*** EXTRACTED TEXT

D&D 5E Bard as a subclass

I want the bard to be

  • a class with a bunch of entertainer types under it

    Votes: 41 70.7%
  • a subclass of a greater arcane gish type class

    Votes: 17 29.3%

pemerton

Legend
The origins of bards started as prophets and seers, and their purpose was to to interpret customary law, and maintain customary law and tradition. They were an academic class highly valued in some points in history.
In D&D that's a cleric, a wizard or perhaps a druid.

They share some design space with clerics and wizards, and the archetype was a lorekeeper. Twitter feeds list bards as arcane casters and we know they were working on the college of valor as a warrior-esque version. The roguish entertainer isn't representative of the name "bard" but has some more modern interpretations as an entertainer and in other games. I expect to see the roguish minstrel option, the warrior skald version, and the knowledgeable sage caster version.

******

▶ _REQUIRED WORK_:
1 > In the D&D bard discussion, what percentage of votes went to making the bard a class with a bunch of entertainer types under it?
2 > Write the next part of the D&D bard discussion, starting right after its final sentence.

*** ROWS

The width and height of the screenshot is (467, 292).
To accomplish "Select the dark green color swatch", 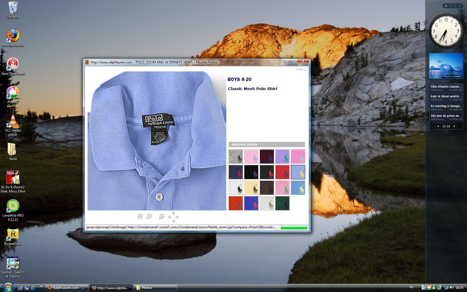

******
*** ROWS

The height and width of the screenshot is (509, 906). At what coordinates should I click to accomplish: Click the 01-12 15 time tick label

******
*** ROWS

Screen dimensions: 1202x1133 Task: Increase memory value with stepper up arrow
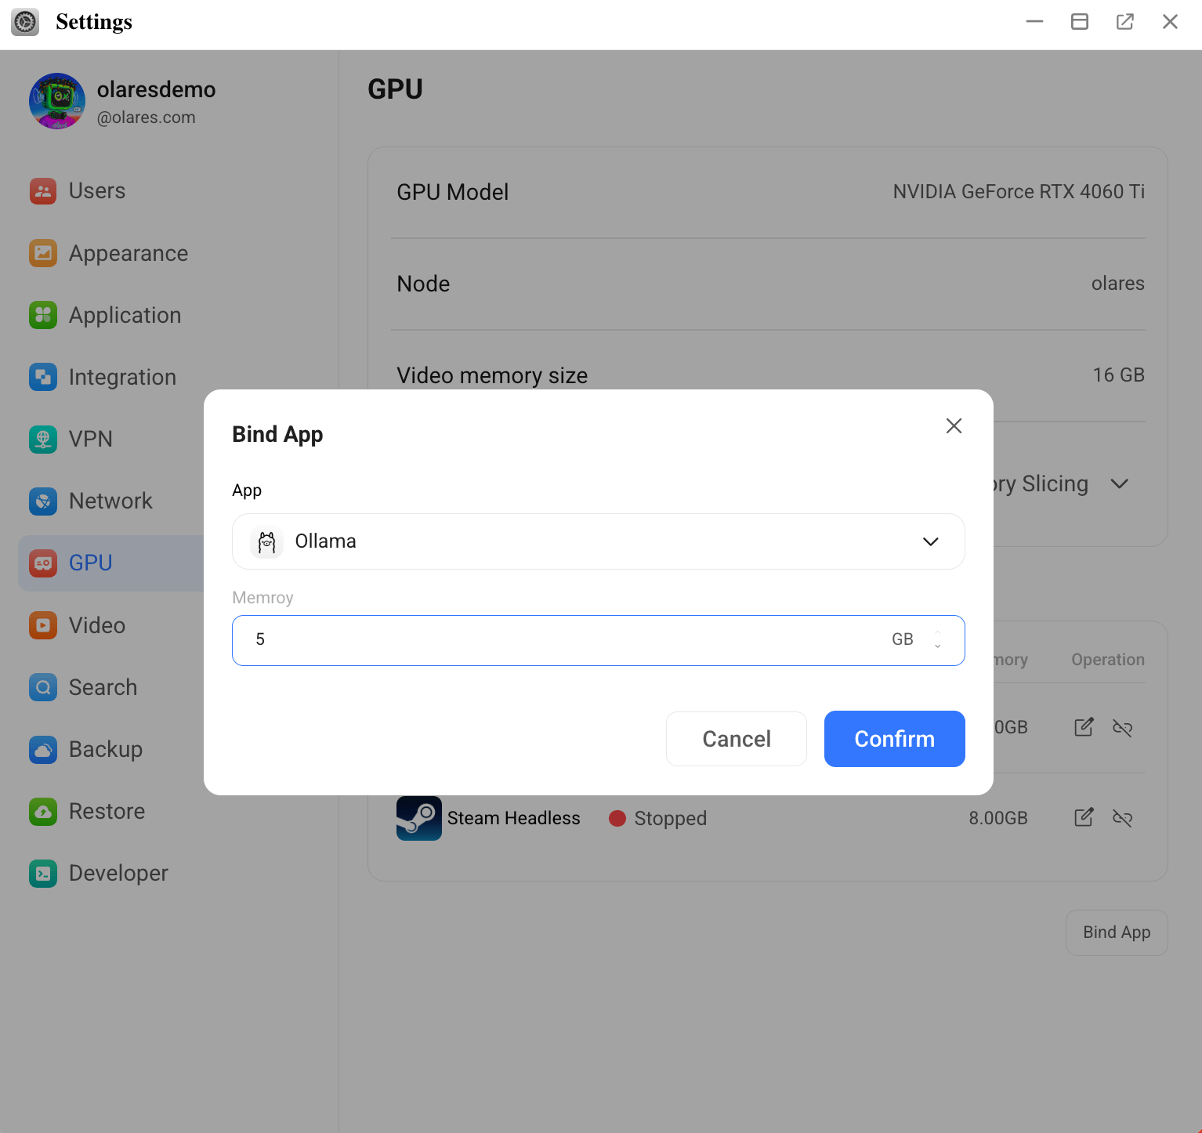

******

▶ _EXPECTED ANSWERS_:
1 > 70.7% (41 votes)

2 >
The roguish minstrel is, presumably, a rogue (or rogue/illusionist). The warrior skald is a fighter or a fighter/wizard (if there was a warlord class, it would fit under that umbrella, but there's not). The sage is a cleric, wizard or druid.

In 1st ed AD&D your bard had to exhibit all 3 archetypes - start as fighter, change to thief, pick up druidry.

In 2nd ed AD&D your bard is a roguish caster with a bit of sageary on the side, and 4e roughly follows that picture. In 4e the ideal sage PC can be a wizard or invoker as much as a bard; a roguish minstrel can be a rogue as easily as a bard; a warrior skald can be a paladin or warlord as much as a bard.

I suspect that the attempt to encmompass all these characters under a single class might be a triumph of labelling over logic!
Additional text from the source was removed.